Fíli was disgusted with himself as soon as he had thought that. He knew Tauriel had a kind heart and that her affection for Kíli was true. And when he wasn't peeved about what Kíli's feelings for her led him to do, Fíli did think she was a good match for his brother, with her thoughtful manner balanced by her sudden lively wit. But that was just it—everything would have been so much easier if he could simply have hated and dismissed her. Instead, he recognized that Tauriel offered Kíli something good, and that Kíli had chosen it above his birthright, leaving that burden to his brother alone.

That last fact was what truly stung him, Fíli realized.

Kíli had never felt the pressure of expectation that his elder brother had. Fíli would be king, and had known nearly all his life that he must learn to act like one, to prepare himself for the responsibility that would one day be his. And so Fíli was always left to do the right thing, while Kíli did, well, whatever he wanted. Not that Kíli had ever wanted anything that was terribly at odds with his identity as a prince; he always had had a deep sense of the nobility required of a son of Durin. But for Kíli, choices had always been uncomplicated, guided only by what fit with his rather universal definitions of what that nobility entailed, without being clouded by the considerations of a king for the particular and therefore often conflicting needs of others.

Certainly it was right that Kíli refuse to compromise his love and loyalty to someone who deserved both. Fíli just wished his brother could see that matters were rarely so well-defined that you could simply choose one thing over another. Sometimes, you could refuse neither option, and then you had to try, somehow, to find a third way.

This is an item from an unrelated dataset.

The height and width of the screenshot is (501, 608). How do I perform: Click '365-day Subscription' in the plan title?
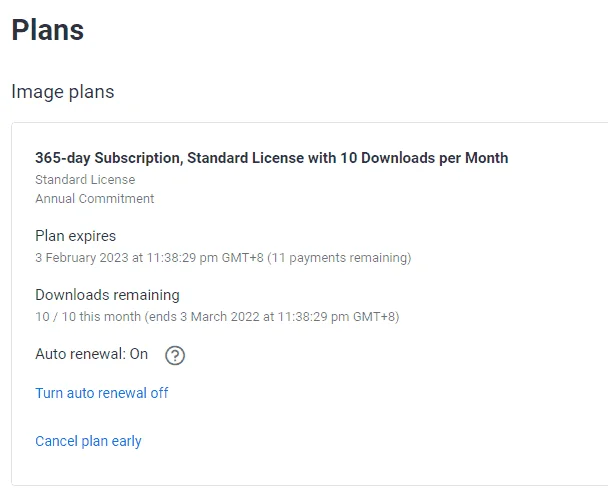pos(109,158)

Maybe, Fíli thought, he was just jealous that his little brother had never had to see things that way.

Maker save the stupid idiot from himself. Fíli closed the wardrobe door and turned back to his own bedroom to finish dressing. On the way, he paused for a moment in the common room, which was dark and still without the fire lit yet. Damnation. Was this whole blasted suite of rooms going to belong solely to him now? Things would be so quiet. Kíli had always been there, a companion and an accomplice, someone who'd ensured Fíli had never had to do anything alone.

There had been one choice for Fíli that truly had been simple: his brother's welfare meant far more than a moment of glory reclaiming a mountain. He could not have left Kíli to face fear and death alone in Laketown.

Fíli had never before doubted that he could count on the same support in return.